**Task goal:** Only the lines from the start of the data through the one containing "Task: Click the 纸张 suggested search" belong in your answer; return them exactly.

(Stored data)
******************************

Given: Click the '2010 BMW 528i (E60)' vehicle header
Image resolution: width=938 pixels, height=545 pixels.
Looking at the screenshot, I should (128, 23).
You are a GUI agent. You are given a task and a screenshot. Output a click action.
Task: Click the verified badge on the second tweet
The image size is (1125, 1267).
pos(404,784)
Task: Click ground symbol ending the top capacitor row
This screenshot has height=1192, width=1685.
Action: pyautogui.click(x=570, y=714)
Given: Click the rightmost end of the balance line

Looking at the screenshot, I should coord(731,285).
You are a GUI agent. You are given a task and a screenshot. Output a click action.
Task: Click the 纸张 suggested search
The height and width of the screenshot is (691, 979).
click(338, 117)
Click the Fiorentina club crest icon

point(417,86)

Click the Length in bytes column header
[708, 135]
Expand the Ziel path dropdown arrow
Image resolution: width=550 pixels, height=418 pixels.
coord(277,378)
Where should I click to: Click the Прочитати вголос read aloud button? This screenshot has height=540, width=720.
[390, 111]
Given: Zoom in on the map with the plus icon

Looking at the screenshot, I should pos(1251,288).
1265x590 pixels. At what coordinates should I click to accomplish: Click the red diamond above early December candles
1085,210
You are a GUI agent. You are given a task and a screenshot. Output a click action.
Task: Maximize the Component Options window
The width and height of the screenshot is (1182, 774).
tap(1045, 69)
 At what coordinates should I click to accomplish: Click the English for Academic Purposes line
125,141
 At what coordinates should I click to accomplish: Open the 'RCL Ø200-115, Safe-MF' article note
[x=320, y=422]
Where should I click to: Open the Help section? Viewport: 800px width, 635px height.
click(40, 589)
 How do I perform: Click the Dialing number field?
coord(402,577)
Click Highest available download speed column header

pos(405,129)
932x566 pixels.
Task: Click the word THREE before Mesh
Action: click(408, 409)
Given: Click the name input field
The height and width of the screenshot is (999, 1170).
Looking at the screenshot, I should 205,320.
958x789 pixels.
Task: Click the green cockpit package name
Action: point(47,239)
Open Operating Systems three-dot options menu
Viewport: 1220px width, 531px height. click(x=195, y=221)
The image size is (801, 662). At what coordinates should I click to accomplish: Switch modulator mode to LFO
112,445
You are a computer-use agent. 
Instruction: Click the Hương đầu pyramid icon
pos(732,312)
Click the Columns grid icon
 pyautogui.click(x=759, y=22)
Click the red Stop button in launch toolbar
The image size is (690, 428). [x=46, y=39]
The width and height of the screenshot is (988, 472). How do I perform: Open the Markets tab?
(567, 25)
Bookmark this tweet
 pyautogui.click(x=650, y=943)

******************************

**Expected answer:**
Given: Click the '2010 BMW 528i (E60)' vehicle header
Image resolution: width=938 pixels, height=545 pixels.
Looking at the screenshot, I should (128, 23).
You are a GUI agent. You are given a task and a screenshot. Output a click action.
Task: Click the verified badge on the second tweet
The image size is (1125, 1267).
pos(404,784)
Task: Click ground symbol ending the top capacitor row
This screenshot has height=1192, width=1685.
Action: pyautogui.click(x=570, y=714)
Given: Click the rightmost end of the balance line

Looking at the screenshot, I should coord(731,285).
You are a GUI agent. You are given a task and a screenshot. Output a click action.
Task: Click the 纸张 suggested search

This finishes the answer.